Work instructions:
Search the records below for the line containing "600x450 pixels. At". Write out that line and every line after it exactly as written.

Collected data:
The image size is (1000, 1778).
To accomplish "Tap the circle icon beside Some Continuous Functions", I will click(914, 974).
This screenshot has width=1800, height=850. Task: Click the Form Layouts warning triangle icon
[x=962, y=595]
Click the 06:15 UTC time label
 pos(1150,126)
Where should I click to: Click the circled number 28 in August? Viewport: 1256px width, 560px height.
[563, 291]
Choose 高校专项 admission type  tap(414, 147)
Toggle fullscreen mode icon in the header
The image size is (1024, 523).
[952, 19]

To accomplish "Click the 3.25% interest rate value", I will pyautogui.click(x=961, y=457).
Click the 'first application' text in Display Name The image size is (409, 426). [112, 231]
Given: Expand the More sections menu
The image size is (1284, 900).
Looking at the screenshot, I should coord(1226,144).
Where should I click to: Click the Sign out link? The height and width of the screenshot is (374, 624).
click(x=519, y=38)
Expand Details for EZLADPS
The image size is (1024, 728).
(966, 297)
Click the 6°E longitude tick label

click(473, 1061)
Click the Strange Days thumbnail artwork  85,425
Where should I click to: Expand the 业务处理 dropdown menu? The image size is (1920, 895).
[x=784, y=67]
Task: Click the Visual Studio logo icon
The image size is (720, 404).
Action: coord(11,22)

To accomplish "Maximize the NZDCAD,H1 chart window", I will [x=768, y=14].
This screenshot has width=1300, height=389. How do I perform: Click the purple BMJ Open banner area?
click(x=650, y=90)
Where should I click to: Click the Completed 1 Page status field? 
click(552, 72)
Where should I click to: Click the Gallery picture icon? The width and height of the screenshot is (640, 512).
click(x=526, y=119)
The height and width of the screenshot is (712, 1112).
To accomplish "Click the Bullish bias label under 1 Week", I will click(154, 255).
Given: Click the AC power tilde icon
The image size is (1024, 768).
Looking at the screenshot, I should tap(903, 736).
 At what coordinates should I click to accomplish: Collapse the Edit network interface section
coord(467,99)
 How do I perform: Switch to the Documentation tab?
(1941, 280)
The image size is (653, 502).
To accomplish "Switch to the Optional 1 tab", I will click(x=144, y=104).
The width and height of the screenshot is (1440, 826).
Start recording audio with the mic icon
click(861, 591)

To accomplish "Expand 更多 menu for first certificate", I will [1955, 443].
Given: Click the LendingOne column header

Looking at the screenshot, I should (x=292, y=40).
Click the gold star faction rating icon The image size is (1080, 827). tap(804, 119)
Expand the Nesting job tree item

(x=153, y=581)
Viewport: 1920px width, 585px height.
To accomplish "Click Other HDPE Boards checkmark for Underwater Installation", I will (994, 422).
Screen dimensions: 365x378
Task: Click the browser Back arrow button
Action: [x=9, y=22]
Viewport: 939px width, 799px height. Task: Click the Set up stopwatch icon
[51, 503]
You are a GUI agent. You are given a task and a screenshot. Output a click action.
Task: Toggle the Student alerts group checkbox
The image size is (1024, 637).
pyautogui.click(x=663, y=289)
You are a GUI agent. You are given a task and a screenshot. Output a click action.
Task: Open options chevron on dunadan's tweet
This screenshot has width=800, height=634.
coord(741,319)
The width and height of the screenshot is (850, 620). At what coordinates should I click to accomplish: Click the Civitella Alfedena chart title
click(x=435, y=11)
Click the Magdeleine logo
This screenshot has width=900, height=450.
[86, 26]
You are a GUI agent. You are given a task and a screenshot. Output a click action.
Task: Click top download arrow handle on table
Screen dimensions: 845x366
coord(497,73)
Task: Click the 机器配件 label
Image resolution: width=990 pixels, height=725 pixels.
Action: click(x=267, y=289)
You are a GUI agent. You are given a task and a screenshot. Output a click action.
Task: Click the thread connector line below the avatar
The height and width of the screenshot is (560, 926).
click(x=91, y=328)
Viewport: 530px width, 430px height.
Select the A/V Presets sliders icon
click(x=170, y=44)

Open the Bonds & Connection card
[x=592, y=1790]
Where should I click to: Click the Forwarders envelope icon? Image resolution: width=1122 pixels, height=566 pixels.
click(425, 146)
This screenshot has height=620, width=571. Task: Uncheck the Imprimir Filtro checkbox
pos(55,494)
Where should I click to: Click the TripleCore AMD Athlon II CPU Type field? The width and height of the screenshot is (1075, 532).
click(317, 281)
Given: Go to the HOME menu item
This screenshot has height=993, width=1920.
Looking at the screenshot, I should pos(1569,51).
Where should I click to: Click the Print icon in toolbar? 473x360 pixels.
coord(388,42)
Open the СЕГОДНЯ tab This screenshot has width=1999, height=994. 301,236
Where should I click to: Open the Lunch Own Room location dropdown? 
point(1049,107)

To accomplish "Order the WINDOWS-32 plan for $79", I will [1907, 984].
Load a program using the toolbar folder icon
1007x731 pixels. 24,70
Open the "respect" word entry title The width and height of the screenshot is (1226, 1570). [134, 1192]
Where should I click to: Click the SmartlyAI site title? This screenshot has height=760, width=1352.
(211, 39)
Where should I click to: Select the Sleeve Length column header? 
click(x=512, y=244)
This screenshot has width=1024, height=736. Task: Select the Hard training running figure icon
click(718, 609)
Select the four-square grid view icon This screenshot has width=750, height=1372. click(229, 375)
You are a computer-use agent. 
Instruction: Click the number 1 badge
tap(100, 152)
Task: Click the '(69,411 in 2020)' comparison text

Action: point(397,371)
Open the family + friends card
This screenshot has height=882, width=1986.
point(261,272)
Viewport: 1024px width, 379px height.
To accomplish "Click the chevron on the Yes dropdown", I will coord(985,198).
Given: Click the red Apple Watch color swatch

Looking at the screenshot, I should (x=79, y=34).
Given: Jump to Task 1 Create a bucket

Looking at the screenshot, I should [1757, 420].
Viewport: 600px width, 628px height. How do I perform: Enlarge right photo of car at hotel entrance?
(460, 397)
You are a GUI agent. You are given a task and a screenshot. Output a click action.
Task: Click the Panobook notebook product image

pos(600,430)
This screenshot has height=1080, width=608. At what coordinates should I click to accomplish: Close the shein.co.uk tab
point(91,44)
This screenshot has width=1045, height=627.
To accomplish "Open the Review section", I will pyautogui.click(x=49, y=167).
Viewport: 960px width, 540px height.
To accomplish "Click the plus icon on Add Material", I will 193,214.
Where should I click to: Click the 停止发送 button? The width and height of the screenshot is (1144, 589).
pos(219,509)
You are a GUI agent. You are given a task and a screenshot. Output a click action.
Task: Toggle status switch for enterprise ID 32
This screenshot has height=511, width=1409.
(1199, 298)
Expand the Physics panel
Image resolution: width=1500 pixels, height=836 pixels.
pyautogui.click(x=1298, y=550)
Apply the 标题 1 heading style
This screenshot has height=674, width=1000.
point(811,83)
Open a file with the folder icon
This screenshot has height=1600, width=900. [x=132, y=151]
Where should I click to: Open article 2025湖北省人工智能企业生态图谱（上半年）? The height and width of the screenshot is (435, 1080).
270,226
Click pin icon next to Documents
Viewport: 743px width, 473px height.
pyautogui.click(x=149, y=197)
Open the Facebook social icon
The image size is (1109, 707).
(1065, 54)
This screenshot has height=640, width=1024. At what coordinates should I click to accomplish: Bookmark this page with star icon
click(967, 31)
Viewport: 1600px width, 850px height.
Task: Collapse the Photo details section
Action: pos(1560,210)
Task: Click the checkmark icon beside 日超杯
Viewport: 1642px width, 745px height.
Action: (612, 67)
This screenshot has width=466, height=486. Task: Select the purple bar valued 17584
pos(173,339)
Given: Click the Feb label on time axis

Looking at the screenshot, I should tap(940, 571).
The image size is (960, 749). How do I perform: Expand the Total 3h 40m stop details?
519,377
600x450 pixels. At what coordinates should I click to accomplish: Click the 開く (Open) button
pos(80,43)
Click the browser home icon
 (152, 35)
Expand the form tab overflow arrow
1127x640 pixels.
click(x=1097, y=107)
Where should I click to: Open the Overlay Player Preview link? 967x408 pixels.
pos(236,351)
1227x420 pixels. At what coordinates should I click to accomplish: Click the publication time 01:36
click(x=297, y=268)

Result below:
600x450 pixels. At what coordinates should I click to accomplish: Click the 開く (Open) button
pos(80,43)
Click the browser home icon
 (152, 35)
Expand the form tab overflow arrow
1127x640 pixels.
click(x=1097, y=107)
Where should I click to: Open the Overlay Player Preview link? 967x408 pixels.
pos(236,351)
1227x420 pixels. At what coordinates should I click to accomplish: Click the publication time 01:36
click(x=297, y=268)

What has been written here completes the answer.